The news agency Interfax cited a Russian Defense Ministry official as denying the reports of the seizure.

But a top official at the Georgian embassy in Moscow, Givi Shugarov, said Russian troops appeared to be moving toward Tbilisi and he alleged Russia's goal was "complete liquidation" of the Georgian government.




Israelis stranded in Georgia

An Israeli airline said radar failure at the Tbilisi airport would prevent it from evacuating Israelis from Georgia.Arkia Israel Airlines said Monday it could not fly out 100 Israeli nationals waiting to leave Georgia because the airport radar had been bombed beyond function, Ha'aretz reported.

The airline is working to reroute passengers through Azerbaijan.

European carriers reportedly have suspended all flights from their home countries to the Georgian capital because of the fighting that has broken out in the past several days between Russian and Georgian forces in the breakaway South Ossettia region and beyond.



The US state department today evacuated more than 170 Americans from Georgia as the Caucasus country sinks deeper into war with Russia.

Two convoys bound for neighbouring Armenia today carried 170 private US citizens and family members of American diplomats away from the escalating violence in Georgia, the state department said.

More convoys may leave in the coming days if other Americans seek to escape the conflict over Russia's claim to defence of the breakaway Georgian region of South Ossetia.

Oil rises on Russia-Georgia conflict

VIENNA, Austria (AP) — Oil prices rebounded Monday on concerns a widening conflict between Russia and Georgia over a the breakaway province of South Ossetia could disrupt supplies in the region.

Light, sweet crude for September delivery rose $1.16 cents to $116.36 a barrel in electronic trading on the New York Mercantile Exchange by noon in Europe. The contract fell $4.82 on Friday to settle at $115.20 a barrel.

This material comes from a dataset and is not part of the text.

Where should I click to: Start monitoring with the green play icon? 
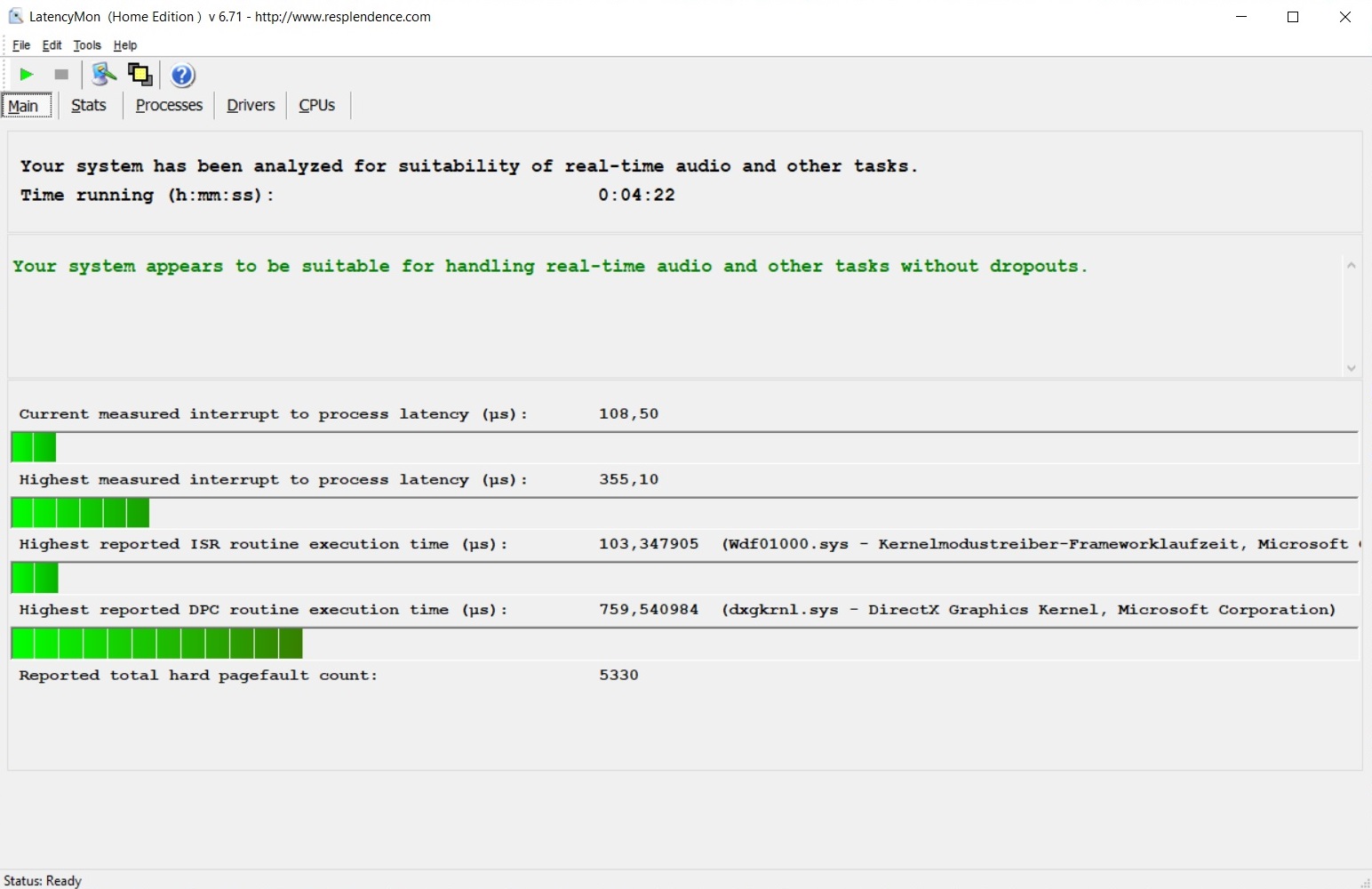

"The market is watching what happens there closely," said Mark Pervan, senior commodity strategist at ANZ Bank in Melbourne. "It's not a major oil producer, but there are major transport links to Europe through that region."


*sigh* Figured as much. So far, the rise is moderate, not skyrocketing.

OTOTH, there's this:

Oil falls to three month low
Crude prices sink after a call for renewed talks about Tehran's nuclear program overshadows conflict between Russia and Georgia that could threaten a critical oil pipeline.

NEW YORK (CNNMoney.com) -- Oil prices fell Monday after Iran called for renewed nuclear talks and China reported a decline in crude imports, countering threats to supplies in Eastern Europe from the Georgia-Russia conflict.

U.S. crude for September delivery fell 75 cents to settle at $114.45 a barrel on the New York Mercantile Exchange, extending a multi-week slide that has knocked oil 22%, or about $34, from its peak.